Task goal » Arrange every line of the items below as a Markdown table with the columns Row and Line, leaving out blank lines and omitting the pictures.

--- Start ---

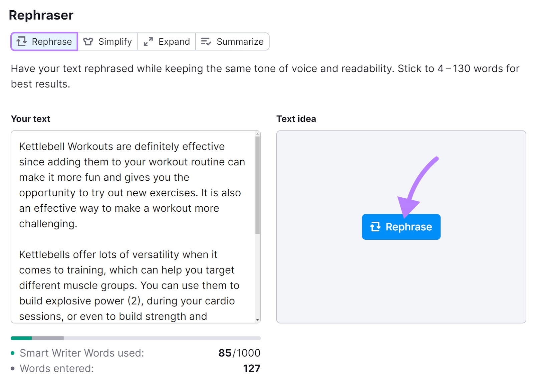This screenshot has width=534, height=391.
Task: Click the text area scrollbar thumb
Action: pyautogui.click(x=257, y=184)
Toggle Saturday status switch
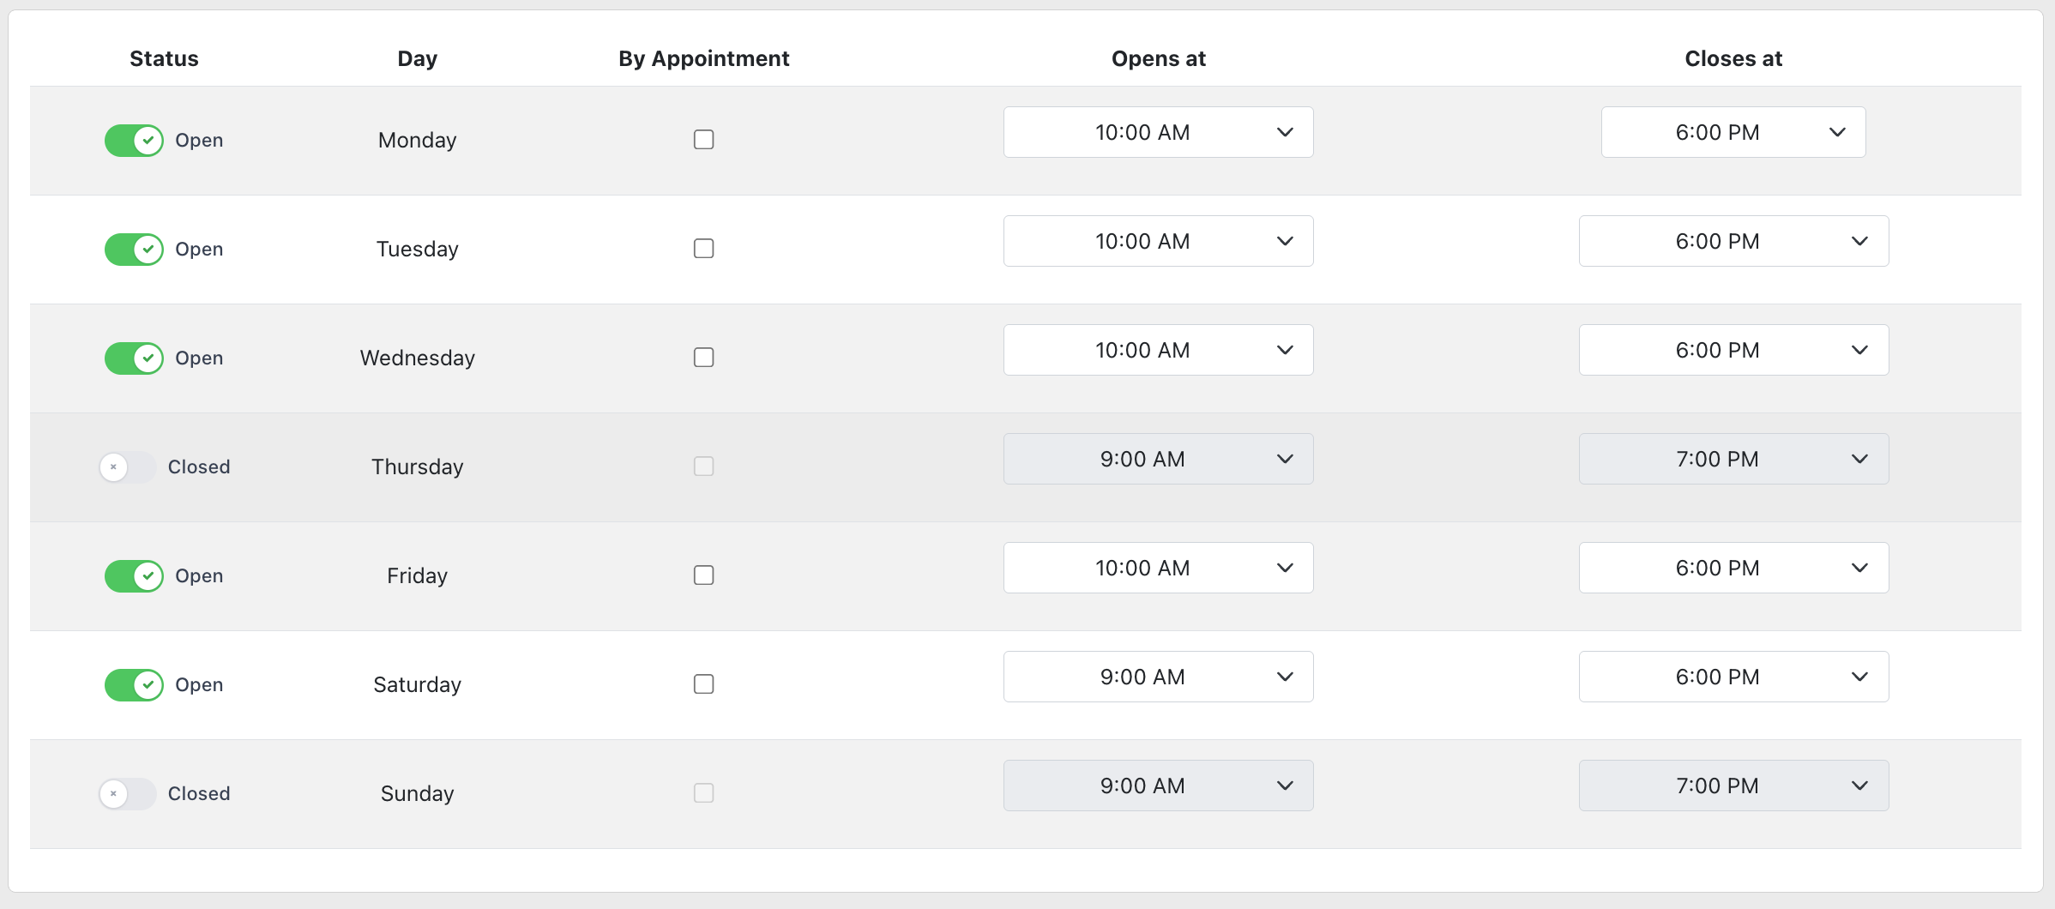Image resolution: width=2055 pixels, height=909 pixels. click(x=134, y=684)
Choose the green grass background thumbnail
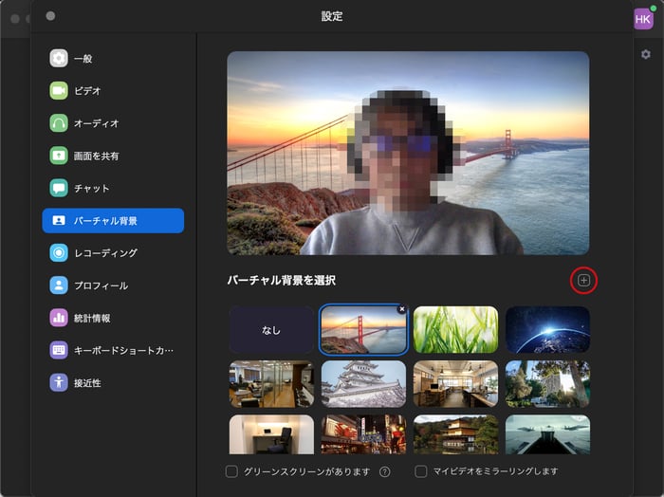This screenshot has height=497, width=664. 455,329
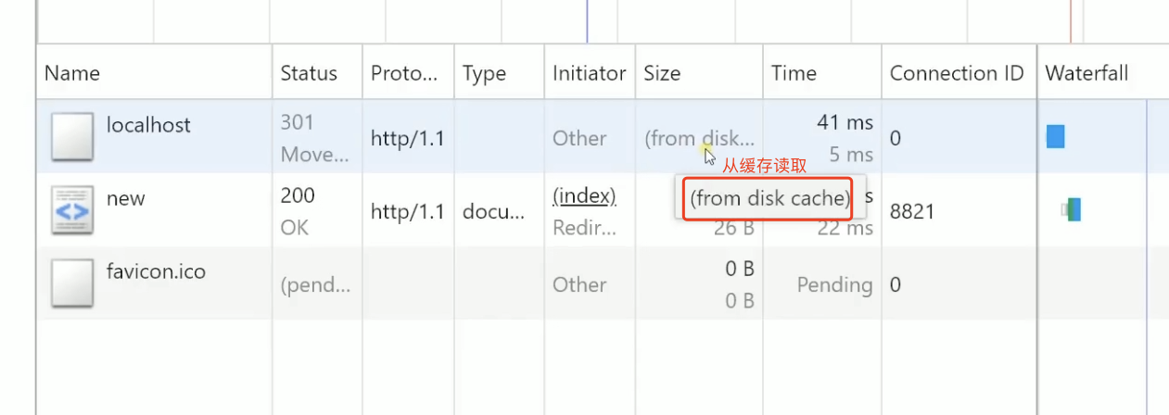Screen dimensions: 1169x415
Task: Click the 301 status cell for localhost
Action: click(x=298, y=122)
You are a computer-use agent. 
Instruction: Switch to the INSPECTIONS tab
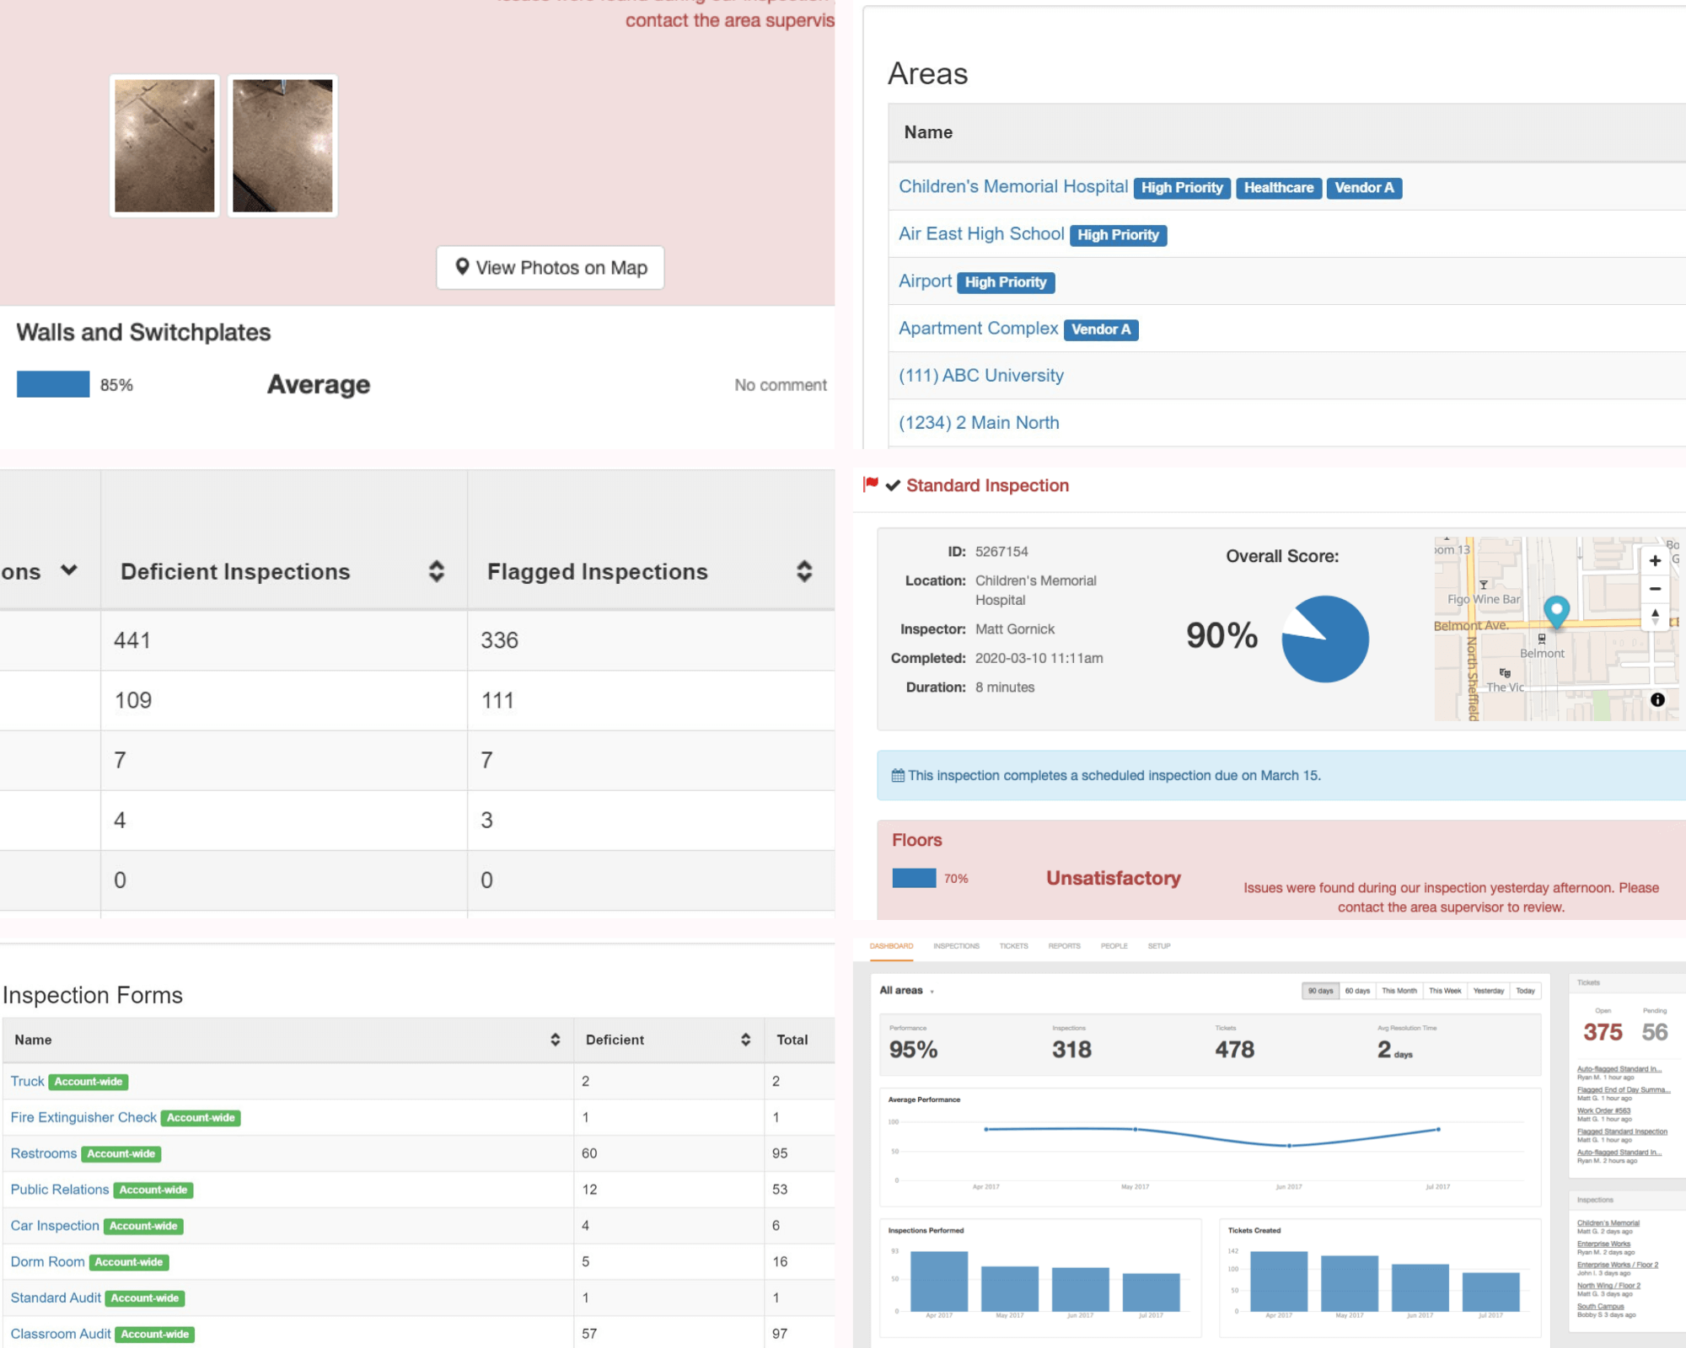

--- End ---

Solution below »
| Row | Line |
|---|---|
| 1 | This screenshot has width=534, height=391. |
| 2 | Task: Click the text area scrollbar thumb |
| 3 | Action: pyautogui.click(x=257, y=184) |
| 4 | Toggle Saturday status switch |
| 5 | Image resolution: width=2055 pixels, height=909 pixels. click(x=134, y=684) |
| 6 | Choose the green grass background thumbnail |
| 7 | This screenshot has height=497, width=664. 455,329 |
| 8 | Screen dimensions: 1169x415 |
| 9 | Task: Click the 301 status cell for localhost |
| 10 | Action: click(x=298, y=122) |
| 11 | You are a computer-use agent.  |
| 12 | Instruction: Switch to the INSPECTIONS tab |